Reverend Johnnie Green stand allein am Grab von Cathy Williams, die als erstes Mitglied der "Mount Neboh Baptist Church“ von Harlem dem Coronavirus erlegen war. Ihre Familie hatte ihn darum gebeten, der angehenden Pastorin das letzte Geleit zu geben. Niemand sonst durfte wegen der Pandemie an der Beerdigung teilnehmen.

"Ein wunderbarer Mensch“, erinnert sich Green an die engagierte Leiterin des Kirchenchors, die sich an einem Montag krankgemeldet hatte. Tags drauf kam die 65-Jährige ins Krankenhaus und war sechs Tage später tot. Das erste von neun Opfern der Baptisten-Gemeinde, die als Symbol dafür steht, wie hart vor allem das schwarze Amerika von der Corona-Krise getroffen ist.

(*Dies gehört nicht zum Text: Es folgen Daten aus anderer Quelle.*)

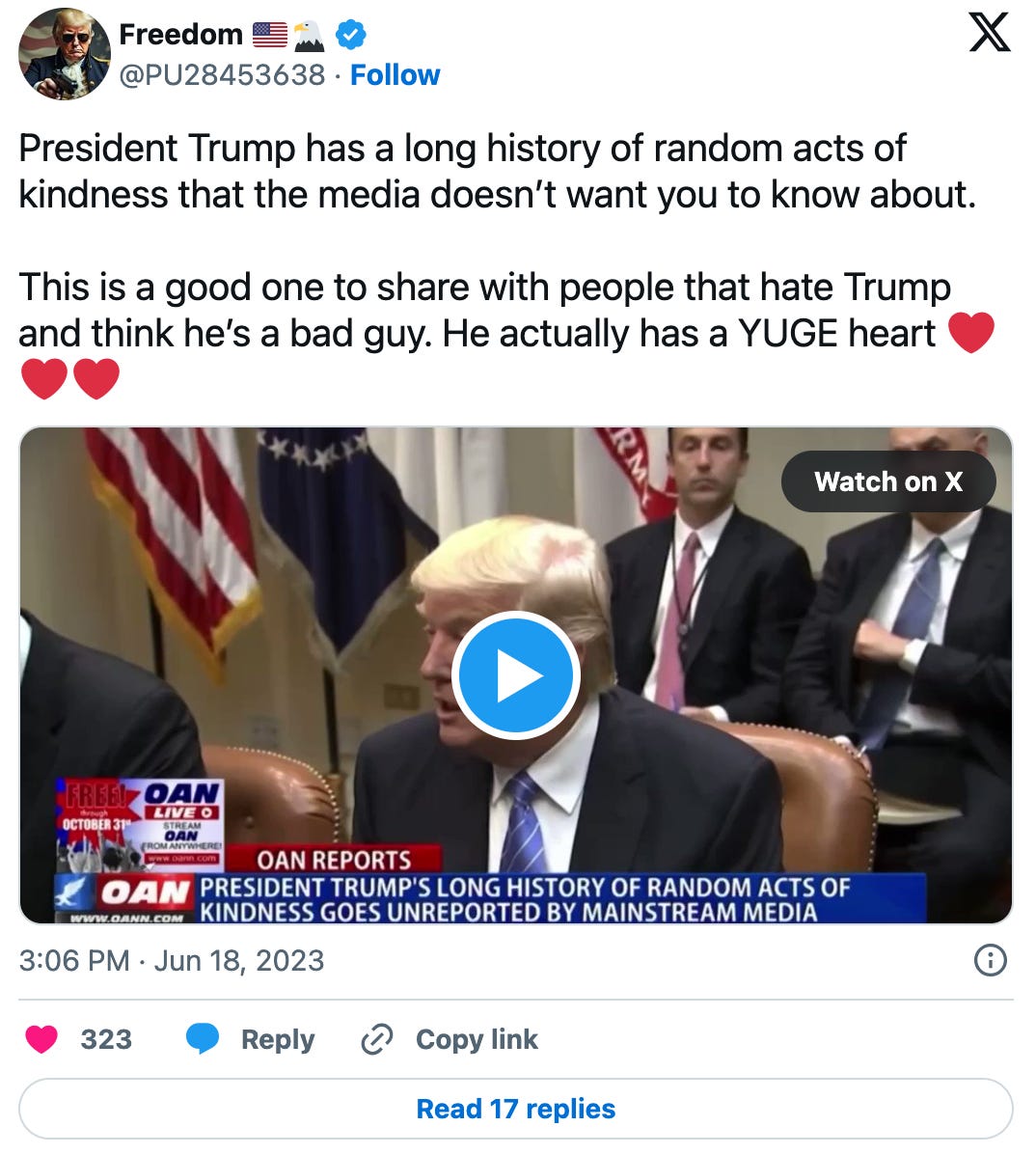Click the OAN Live logo in video
The height and width of the screenshot is (1154, 1036).
pyautogui.click(x=181, y=803)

Angst bei jedem Telefonklingeln

Es folgten eine Diakonin, mehrere Mitglieder des Kirchenvorstands, Freiwillige in der Sonntagsschule und Abendmahl-Helfer. Aus Sorge vor weiteren Hiobsbotschaften traue er sich nicht mehr, ans Telefon zu gehen, sagt Pfarrer Green, der die Traditionsgemeinde im Herzen Harlems seit 2006 führt. "Ich weiß von mindestens 20 anderen, die positiv auf das Virus getestet wurden.“

In seiner Gemeinde erlebt der Pastor im Kleinen, was sich in Metropolen mit hohem schwarzen Bevölkerungsanteil wie New York, Chicago, Detroit, New Orleans, Miami und Atlanta, aber auch im ländlichen Süden im Großen abspielt.

Fast zwei Drittel der Infizierten sind Afroamerikaner

Die unvollständigen Statistiken der Gesundheitsbehörden lassen überall erkennen, dass Afroamerikaner proportional häufiger an Covid-19 erkranken und eher dem Virus erliegen als weiße US-Bürger.

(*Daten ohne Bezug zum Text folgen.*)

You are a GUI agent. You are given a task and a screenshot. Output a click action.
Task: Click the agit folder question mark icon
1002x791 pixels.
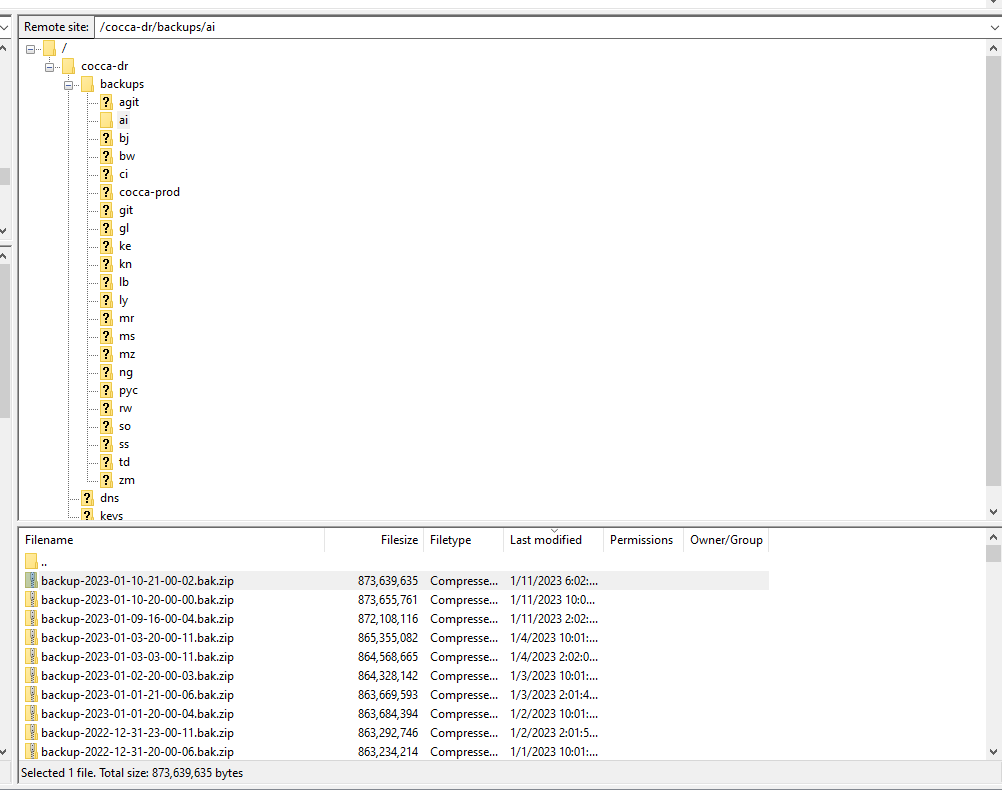tap(106, 102)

In Chicago sind 72 Prozent aller Infizierten Afroamerikaner, obwohl sie nur 30 Prozent der Bevölkerung ausmachen. Ähnlich die Situation im Südstaat Louisiana, wo mehr als zwei von drei Corona-Opfern schwarz sind. In New York City erlagen dem Virus mindestens 2.000 Schwarze, womit sie im Pro-Kopf-Vergleich die höchste Sterblichkeitsquote haben.

Strukturelle Probleme im Gesundheitswesen

"Wenn das weiße Amerika einen Schnupfen bekommt, holt sich das schwarze Amerika eine Lungenentzündung“, zitiert Green ein Sprichwort in der schwarzen Gemeinde. Damit spielt er auf die strukturellen Probleme des US-Gesundheitswesens an, das Afroamerikaner nach Ansicht vieler Experten benachteiligt.

Es ist gut dokumentiert, dass Schwarze häufiger in Armut leben, seltener eine Krankenversicherung oder Zugang zu Gesundheitsdiensten haben. Sie leiden entsprechend öfter an Risikofaktoren wie Bluthochdruck, Diabetes, Asthma oder Fettleibigkeit. Und haben in dieser Pandemie noch weniger Zugang zu Corona-Tests als Weiße. Dass 19 der 20 wohlhabendsten Nachbarschaften Manhattans die niedrigsten Opferzahlen haben, ist für Pfarrer Green kein Zufall. "Das beschreibt die Konsequenzen des institutionellen Rassismus in Amerika“.

"Wir müssen die Ungleichheit jetzt thematisieren"

Diesen Aspekt heben auch die Initiatoren eines Schreibens an Präsident Donald Trump, die Führer im US-Kongress und andere Verantwortliche hervor. "Die Krankheit ist nicht nur biologisch, sondern soziologisch zu erklären“, sagt der progressive Volksprediger Benjamin Barber, der zu den zwölf prominenten Kirchenführern gehört, die den Brief unterzeichnet haben.

"Wir müssen diese Ungleichheit jetzt thematisieren und können nicht damit warten, bis diese Pandemie vorüber ist.“ Die schwarzen Pastoren verlangen umgehenden Zugang zu Corona-Tests für Wohngebiete mit hohem Minderheitenanteil, Soforthilfen für arme Amerikaner und eine Ausweitung des Krankenversicherungsschutzes in Bundesstaaten, die das bislang abgelehnt haben.

Wissenschaft bestätigt Benachteiligung

Bestätigt wird der Vorwurf der Pastorin von der Expertin für öffentliche Gesundheit an der Universität von Kalifornien in Los Angeles, Chandra Ford. Die ungelösten Probleme beim Zugang zu Gesundheitsdiensten "tragen zur Verbreitung von Covid-19 in schwarzen und anderen farbigen Minderheiten sowie sozial benachteiligten Gemeinden bei“, sagt die Wissenschaftlerin.

Pfarrer Green von der "Mount Neboh Baptist Church“ in Harlem will nicht locker lassen, bis der Aufschrei seiner Gemeinde gehört wird.

Wenige Tage nach der Beerdigung von Cathy Williams fühlte sich der Reverend plötzlich selber fiebrig. Sein Arzt schickte ihn in Quarantäne. Glücklicherweise sei er genesen, sagt Green. Ob er an Corona erkrankt war, könne er nicht sagen. Denn auch er habe keinen Zugang zu einem Test bekommen.